On Tue, Oct 28, 2025 at 6:35 PM Andrew Pinski
<[email protected]> wrote:

> > > +(define_insn_and_split 
> > > "*aarch64_plus_within_<optab><mode>3_<ovf_commutate>"
> > > +  [(set (match_operand:GPI 0 "register_operand" "=r")
> > > +     (UMAXMIN:GPI
> > > +       (plus:GPI (match_operand:GPI 1 "register_operand" "r")
> > > +                 (match_operand:GPI 2 "register_operand" "r"))
> > > +       (match_dup ovf_commutate)))
> > > +   (clobber (match_scratch:GPI 3))]
> >
> > I think you might want an "=r" constraint on the match_scratch here.
>
> In this case since the split is only allowed pre-RA I think not having
> "=r" is correct
> BUT I don't see anything blocking this pattern from matching post RA.
> So I think we want to add the "=r" and remove the !reload_completed
> check below just in case.
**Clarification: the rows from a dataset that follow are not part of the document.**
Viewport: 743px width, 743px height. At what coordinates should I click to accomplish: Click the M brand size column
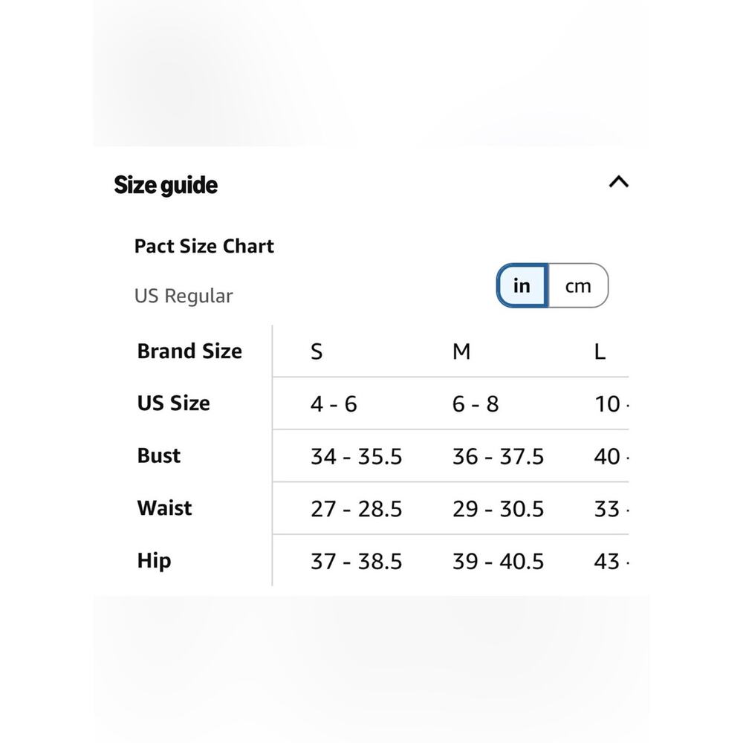[x=461, y=352]
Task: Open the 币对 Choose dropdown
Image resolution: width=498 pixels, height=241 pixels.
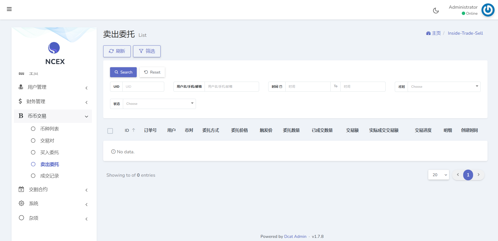Action: 444,87
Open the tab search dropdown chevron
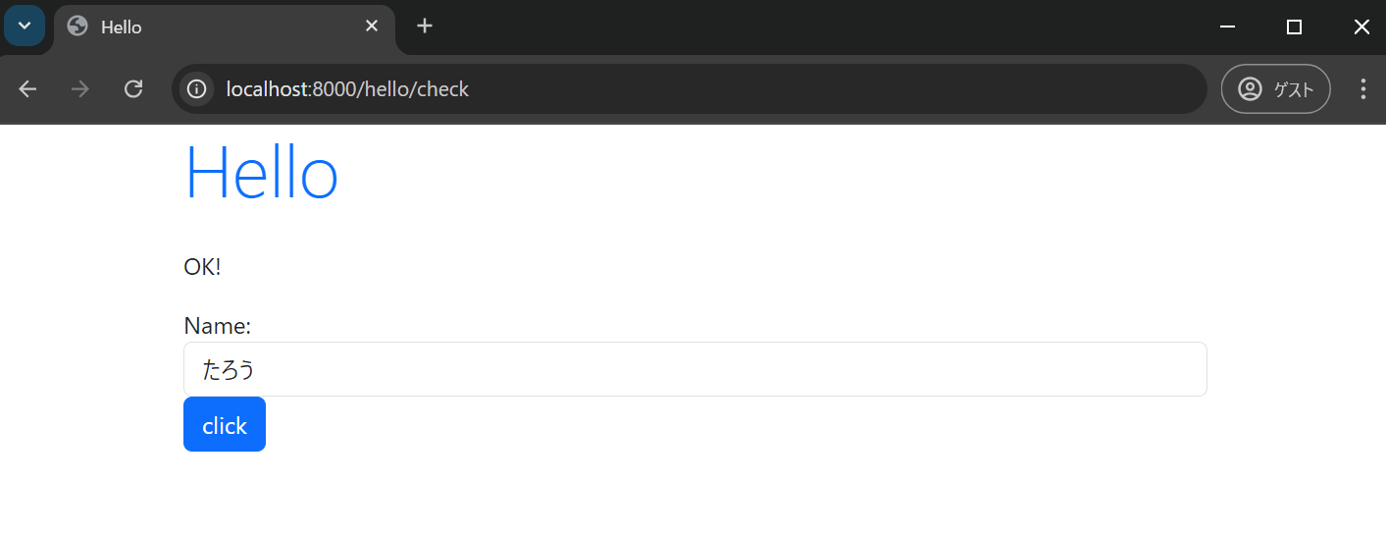The height and width of the screenshot is (537, 1386). click(25, 26)
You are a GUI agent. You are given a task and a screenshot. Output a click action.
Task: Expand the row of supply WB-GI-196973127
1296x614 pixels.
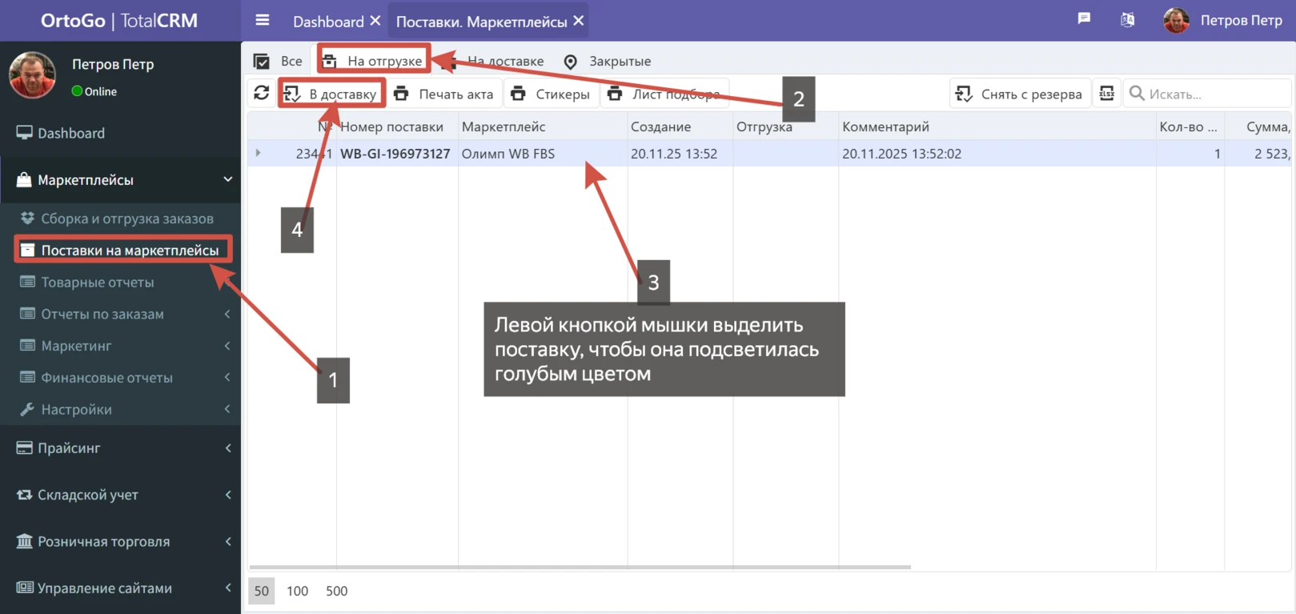[x=258, y=153]
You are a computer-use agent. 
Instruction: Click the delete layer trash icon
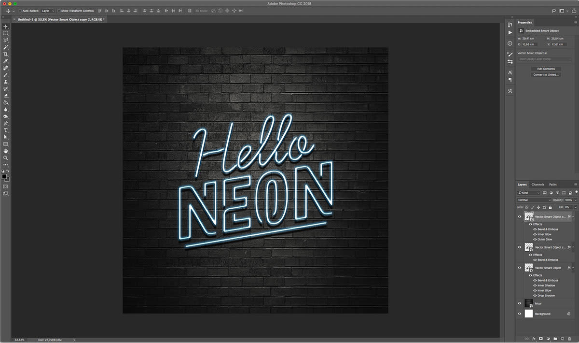tap(569, 339)
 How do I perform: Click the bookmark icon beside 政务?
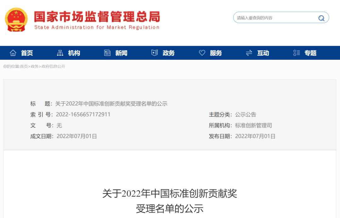154,53
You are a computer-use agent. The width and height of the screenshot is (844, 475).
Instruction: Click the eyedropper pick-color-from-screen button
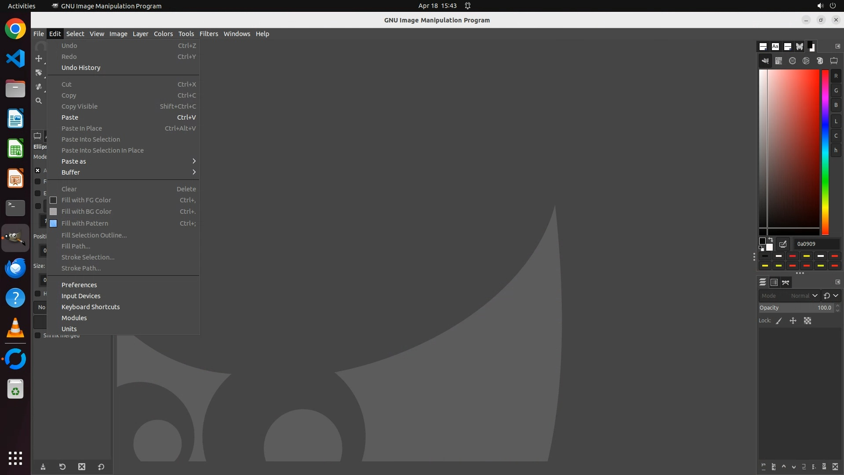[783, 244]
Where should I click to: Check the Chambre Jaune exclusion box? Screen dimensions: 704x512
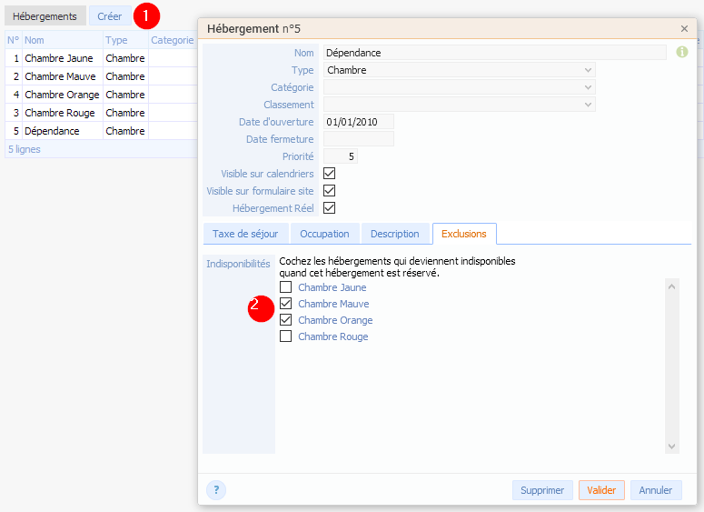point(286,287)
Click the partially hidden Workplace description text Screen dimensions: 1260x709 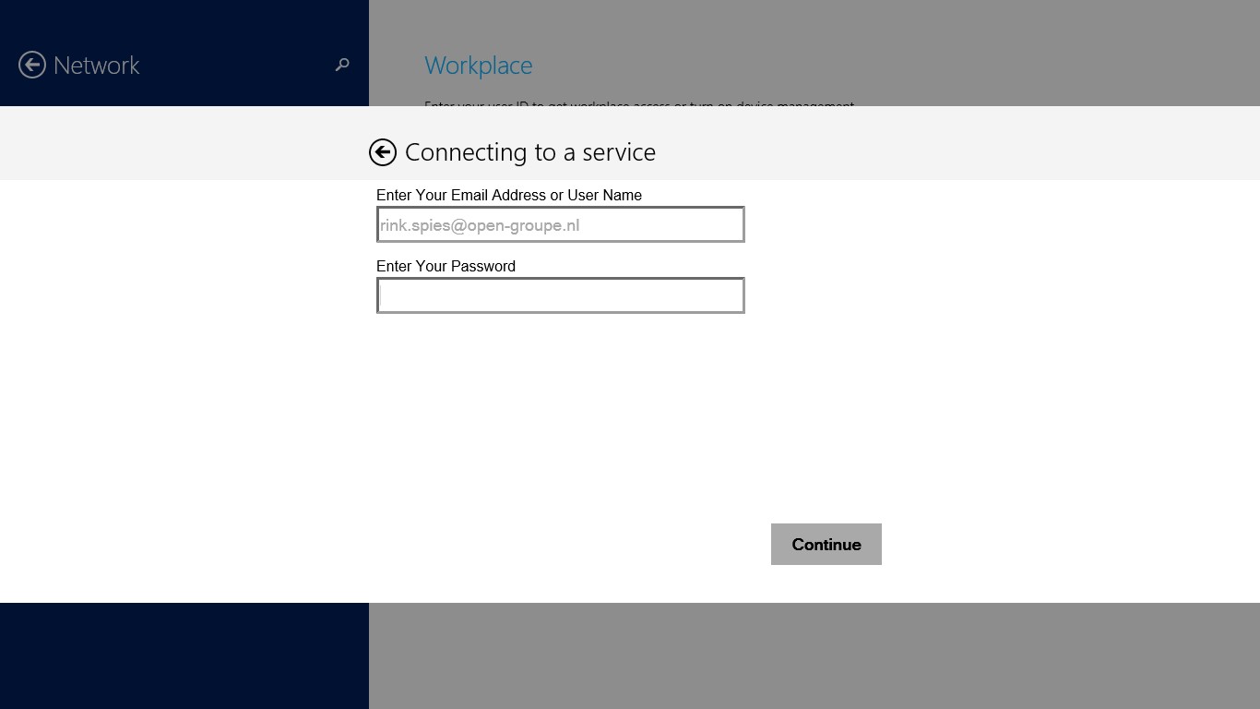coord(638,103)
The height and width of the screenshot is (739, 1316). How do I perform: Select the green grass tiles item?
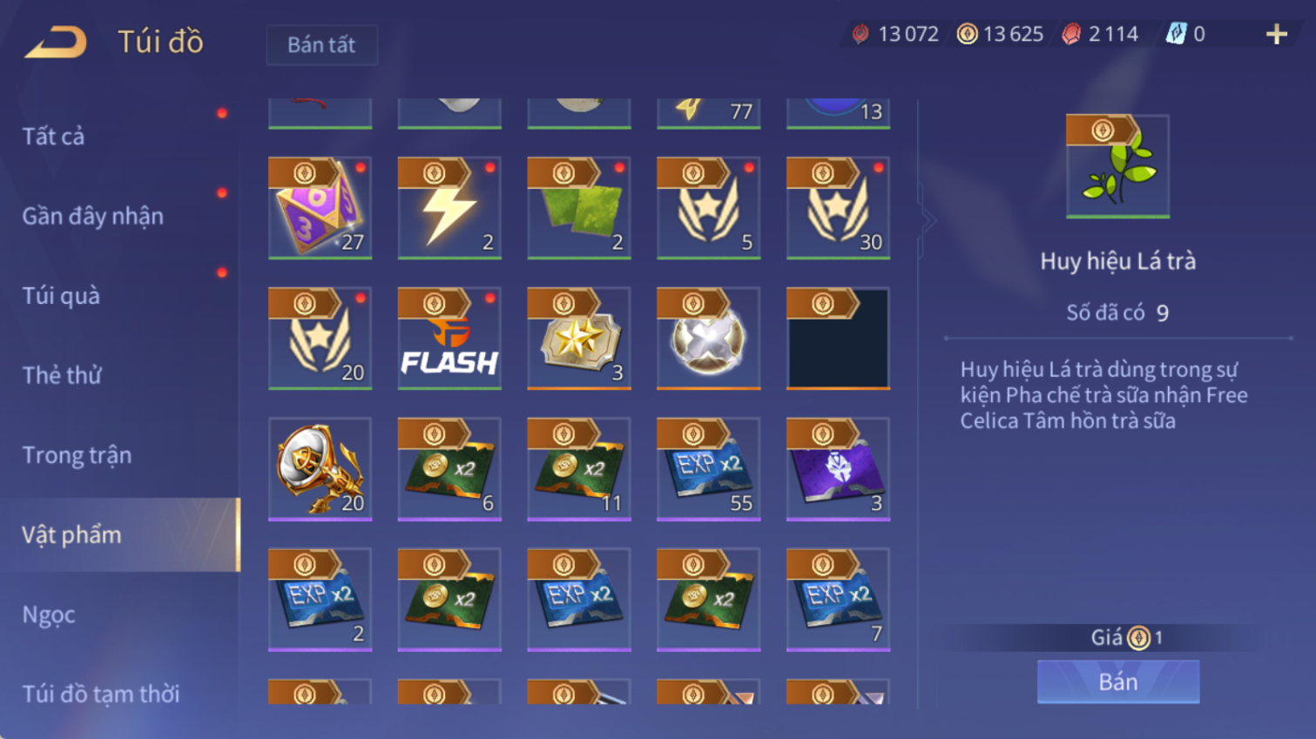[579, 208]
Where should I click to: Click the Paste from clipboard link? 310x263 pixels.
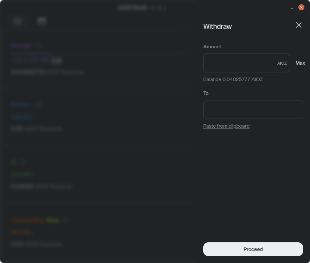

I doubt it will match because it requires
> the combining of a few (more than 2) different instructions together
> which does not happen post RA.

This pattern is created during combine pass and can be split before
RA, because nothing depends on the type of allocated registers. Before
RA, pseudos are allowed, so you can freely allocate new pseudos using
gen_rtx_reg (). It is much easier to split the insn before RA, the
insn only needs to define the correct operand predicate, and there is
no need to define operand constraints.
>
> >
> > > +  "!TARGET_CSSC"
> > > +  "#"
> > > +  "&& !reload_completed"

Uh... You should use something like x86's ix86_pre_reload_split () in
the insn condition instead of !reload_completed in the split
condition. If something matches the condition post RA (maybe
late_combine2 pass), the compiler will ICE because it won't be able to
split the insn.

> > > +  [(parallel
> > > +      [(set (reg:CC_C CC_REGNUM)
> > > +         (compare:CC_C (plus:GPI (match_dup ovf_commutate)
> > > +                                 (match_dup <ovf_comm_opp>))
> > > +                       (match_dup ovf_commutate)))
> > > +       (set (match_dup 3) (plus:GPI (match_dup ovf_commutate)
> > > +                                 (match_dup <ovf_comm_opp>)))])
> > > +   (set (match_dup 0)
> > > +     (if_then_else:GPI (<ovf_add_cmp> (reg:CC_C CC_REGNUM)
> > > +                                      (const_int 0))
> > > +                       (match_dup 3)
> > > +                       (match_dup ovf_commutate)))]
> > > +  {
> > > +    if (GET_CODE (operands[3]) == SCRATCH)
> > > +      operands[3] = gen_reg_rtx (<MODE>mode);
> >
> > At first I was a bit unsure about this idiom, since md.texi:9358 has
> > this to say about define_split (and therefore about
> > define_insn_and_split):
> >
> >     The @var{preparation-statements} are similar to those statements that
> >     are specified for @code{define_expand} (@pxref{Expander Definitions})
> >     and are executed before the new RTL is generated to prepare for the
> >     generated code or emit some insns whose pattern is not fixed.  Unlike
> >     those in @code{define_expand}, however, these statements must not
> >     generate any new pseudo-registers.  Once reload has completed, they also
> >     must not allocate any space in the stack frame.
> >
> > but I see that we already use this idiom for a few patterns in 
> > aarch64-sve.md.
> > Would appreciate a second opinion on this.  Either the existing SVE 
> > patterns are
> > wrong or (perhaps more likely) the md.texi docs are out of date.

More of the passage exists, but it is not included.